Texto apresentado:
-.-.-

O momento é de grande expectativa e volatilidade nos mercados
internacionais. A atenção do planeta concentra-se na zona do euro e
desdobramentos da profunda crise que afeta a região. Embora ainda seja um
desafio desvendar os mecanismos responsáveis pelo fenômeno, um dos
fatores-chave para sua explicação é o alto endividamento de alguns países
europeus
.
.
A capacidade de endividamento é essencial para que um governo
possa desempenhar atividades que demandem recursos superiores a sua capacidade
de arrecadação ou em situações que envolvam um mero descasamento de prazos
entre receita e despesa governamental. No entanto, o aumento contínuo do
endividamento não deve ser entendido como possibilidade sustentável. É preciso
encontrar um equilíbrio entre as necessidades do país e a capacidade para
honrar suas obrigações.
Ao tratarmos da situação brasileira, normalmente nos referimos à
relação entre dívida e produto, analisando aspectos como o seu nível e
trajetória. Trata-se do indicador de solvência mais usual de um país. Uma
interpretação simples e direta nos diria que determinada nação com relação
dívida/Produto Interno Bruto (PIB) pouco abaixo de 40%, caso do Brasil, tem
mais probabilidade de conseguir honrar suas obrigações do que um país com
relação na casa dos 120%, caso da Itália.
Essa conclusão, porém, está longe de ser precisa. Em primeiro
lugar, devemos saber que é praticamente impossível construir um indicador
suficiente para se mensurar a capacidade de pagamento de um país. A relação
dívida/PIB utiliza a informação relativa ao montante da dívida, mas ignora seu
prazo médio e a magnitude dos seus serviços, por exemplo, que são igualmente
importantes para se avaliar os riscos correspondentes.
Além disso, há que se levar em consideração se a comparação se
baseia nos mesmos indicadores. A relação dívida/PIB do Brasil refere-se, mais
comumente, ao quociente entre a dívida líquida do setor público e o produto
interno bruto do país. Já no caso da Itália, como em diversos outros países, o
dado utilizado é geralmente o de endividamento bruto. Portanto, as relações
citadas anteriormente para ambos os países referem-se a conceitos distintos.
Enquanto o endividamento bruto se refere ao estoque de dívida do governo, o
conceito líquido é obtido pela diferença entre a dívida bruta e os ativos
financeiros que o governo detém.
Diante disso, algumas questões se impõem no debate: afinal, qual
dos dois indicadores deve ser utilizado? Essa distinção é de fato relevante?

-.-.-

O que se pede:
1. Transcreva fielmente o trecho do texto sobre endividamento público que vai desde "Essa conclusão, porém, está" até "a conceitos distintos.".
2. Dê continuidade ao texto sobre endividamento público, começando logo após a sua última frase.

-.-.-

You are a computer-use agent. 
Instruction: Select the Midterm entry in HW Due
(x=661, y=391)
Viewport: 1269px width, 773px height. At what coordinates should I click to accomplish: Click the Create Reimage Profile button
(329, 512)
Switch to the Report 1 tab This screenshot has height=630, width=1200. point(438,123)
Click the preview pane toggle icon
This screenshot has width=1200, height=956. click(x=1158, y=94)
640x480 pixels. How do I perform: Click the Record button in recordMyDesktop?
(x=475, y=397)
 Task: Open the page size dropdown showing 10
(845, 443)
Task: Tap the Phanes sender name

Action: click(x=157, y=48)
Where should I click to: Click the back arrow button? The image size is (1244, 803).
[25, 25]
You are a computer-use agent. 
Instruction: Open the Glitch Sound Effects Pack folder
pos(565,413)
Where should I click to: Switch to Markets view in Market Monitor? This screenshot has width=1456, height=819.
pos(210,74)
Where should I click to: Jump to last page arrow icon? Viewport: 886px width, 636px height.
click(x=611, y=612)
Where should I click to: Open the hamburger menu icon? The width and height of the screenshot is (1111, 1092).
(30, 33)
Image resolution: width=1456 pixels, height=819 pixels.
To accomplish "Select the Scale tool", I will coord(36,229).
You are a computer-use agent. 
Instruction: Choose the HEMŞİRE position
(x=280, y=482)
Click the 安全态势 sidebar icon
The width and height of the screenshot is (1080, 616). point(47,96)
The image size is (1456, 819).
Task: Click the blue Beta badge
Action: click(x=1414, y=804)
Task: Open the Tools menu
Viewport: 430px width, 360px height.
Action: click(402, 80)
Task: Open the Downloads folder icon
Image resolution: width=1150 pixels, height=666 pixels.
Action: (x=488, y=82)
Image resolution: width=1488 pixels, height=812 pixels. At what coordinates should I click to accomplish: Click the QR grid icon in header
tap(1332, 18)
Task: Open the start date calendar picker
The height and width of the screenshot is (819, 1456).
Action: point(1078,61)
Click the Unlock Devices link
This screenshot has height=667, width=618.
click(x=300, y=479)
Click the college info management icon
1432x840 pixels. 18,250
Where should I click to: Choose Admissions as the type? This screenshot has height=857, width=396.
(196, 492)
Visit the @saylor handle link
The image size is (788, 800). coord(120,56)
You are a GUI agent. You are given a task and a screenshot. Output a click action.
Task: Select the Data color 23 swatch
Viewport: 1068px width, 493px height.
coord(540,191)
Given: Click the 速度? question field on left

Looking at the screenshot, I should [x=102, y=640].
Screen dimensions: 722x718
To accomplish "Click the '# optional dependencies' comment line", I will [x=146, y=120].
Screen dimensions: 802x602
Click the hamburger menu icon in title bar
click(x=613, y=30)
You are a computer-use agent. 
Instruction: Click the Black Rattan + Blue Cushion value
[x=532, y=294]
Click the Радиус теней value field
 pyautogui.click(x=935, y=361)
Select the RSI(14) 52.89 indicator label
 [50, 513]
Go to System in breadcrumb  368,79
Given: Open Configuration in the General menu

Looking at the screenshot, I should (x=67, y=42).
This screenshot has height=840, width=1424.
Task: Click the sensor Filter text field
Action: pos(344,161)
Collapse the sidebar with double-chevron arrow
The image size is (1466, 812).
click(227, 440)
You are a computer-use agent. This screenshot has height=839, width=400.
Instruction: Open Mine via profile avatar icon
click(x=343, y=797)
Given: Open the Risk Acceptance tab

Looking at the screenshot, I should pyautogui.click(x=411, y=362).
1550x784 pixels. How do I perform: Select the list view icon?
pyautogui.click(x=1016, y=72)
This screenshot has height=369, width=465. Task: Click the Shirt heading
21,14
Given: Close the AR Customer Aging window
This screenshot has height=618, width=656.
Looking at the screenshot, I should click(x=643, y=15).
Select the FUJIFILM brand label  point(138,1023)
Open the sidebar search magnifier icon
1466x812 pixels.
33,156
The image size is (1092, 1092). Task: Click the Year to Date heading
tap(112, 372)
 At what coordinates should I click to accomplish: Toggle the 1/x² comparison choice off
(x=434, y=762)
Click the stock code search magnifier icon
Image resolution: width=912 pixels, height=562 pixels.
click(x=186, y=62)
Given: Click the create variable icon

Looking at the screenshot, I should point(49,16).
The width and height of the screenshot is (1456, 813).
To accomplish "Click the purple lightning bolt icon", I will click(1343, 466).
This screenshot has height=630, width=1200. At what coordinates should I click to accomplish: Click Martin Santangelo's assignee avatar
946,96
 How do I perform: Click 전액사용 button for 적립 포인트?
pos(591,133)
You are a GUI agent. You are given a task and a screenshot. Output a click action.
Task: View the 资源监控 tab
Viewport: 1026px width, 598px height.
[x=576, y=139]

-.-.-

Respostas às tarefas:
1.
Essa conclusão, porém, está longe de ser precisa. Em primeiro
lugar, devemos saber que é praticamente impossível construir um indicador
suficiente para se mensurar a capacidade de pagamento de um país. A relação
dívida/PIB utiliza a informação relativa ao montante da dívida, mas ignora seu
prazo médio e a magnitude dos seus serviços, por exemplo, que são igualmente
importantes para se avaliar os riscos correspondentes.
Além disso, há que se levar em consideração se a comparação se
baseia nos mesmos indicadores. A relação dívida/PIB do Brasil refere-se, mais
comumente, ao quociente entre a dívida líquida do setor público e o produto
interno bruto do país. Já no caso da Itália, como em diversos outros países, o
dado utilizado é geralmente o de endividamento bruto. Portanto, as relações
citadas anteriormente para ambos os países referem-se a conceitos distintos.

2.
Começando pela segunda pergunta, vale observar o que ocorreu no
Brasil entre janeiro de 2007 e junho de 2011, período no qual a relação dívida
líquida/PIB caiu 12,4% (5,7 pontos percentuais), enquanto a dívida bruta/PIB
foi reduzida em apenas 1,9% (1,1 ponto percentual). A depender do indicador
observado, pode-se interpretar uma melhora significativa na situação fiscal
brasileira ou que ela se manteve praticamente estável. Fica evidente, portanto,
a relevância da diferenciação entre os indicadores, fato que muitas vezes é
negligenciado em análises mais superficiais.
Quando governos possuem montantes significativos de ativos, é de
se esperar que estes sejam considerados em contrapartida ao saldo da dívida. No
entanto, há que se questionar quais ativos devem entrar na avaliação e por qual
preço. O risco associado aos ativos pode ser elevado e nem sempre isso é
considerado. Outro ponto relevante diz respeito à correlação entre esses ativos
e a capacidade de pagamento do país. Os ativos que contribuem de fato para a
redução do risco de inadimplência são aqueles com baixa correlação, que não se
desvalorizarão em um eventual momento de dificuldade financeira do país.
Por outro lado, vale lembrar que as necessidades de
refinanciamento do governo, de rolagem da dívida, têm por base a dívida bruta.
Assim, em termos de fluxo de caixa, o que importa é o conceito bruto, uma vez
que os pagamentos devidos estão referenciados no montante total do passivo, sem
qualquer dedução associada aos ativos.
No caso brasileiro, a diferença de indicadores tem se situado
entre 15 e 20 pontos percentuais. Trata-se de uma diferença considerável e que
pode ser explicada, basicamente, pelo expressivo crescimento de nossas reservas
internacionais e pelos empréstimos concedidos pelo Tesouro Nacional ao Banco
Nacional de Desenvolvimento Econômico e Social (BNDES) nos últimos três anos.
As reservas internacionais do Brasil podem ser consideradas como
ativo de elevadas qualidade e liquidez, haja vista a política conservadora de
aplicação por parte do Banco Central. No caso do BNDES, cremos que a avaliação
se torna mais complexa. Os empréstimos concedidos pelo Tesouro, da ordem de R$
207 bilhões somente entre 2008 e 2010, considerando recursos já repassados,
devem ser pagos pela instituição de fomento, com base, principalmente, na
performance de sua carteira de empréstimos. Nesse caso, é importante que a
análise se estenda para o acompanhamento das finanças do próprio BNDES. Alguns
podem dizer que o risco atual é baixo, mas jamais podem negligenciá-lo.
Concluindo, não há como decidir por um critério excluindo-se o
outro. Ambos revelam informações distintas e que devem ser consideradas em
qualquer análise mais rigorosa sobre a sustentabilidade de uma dívida soberana.
O que se deve ressaltar é que a análise da dívida líquida não pode se dissociar
de uma avaliação complementar sobre os ativos responsáveis por sua redução em
comparação com o indicador bruto.
Frederico Pechir Gomes é economista e
professor de Finanças.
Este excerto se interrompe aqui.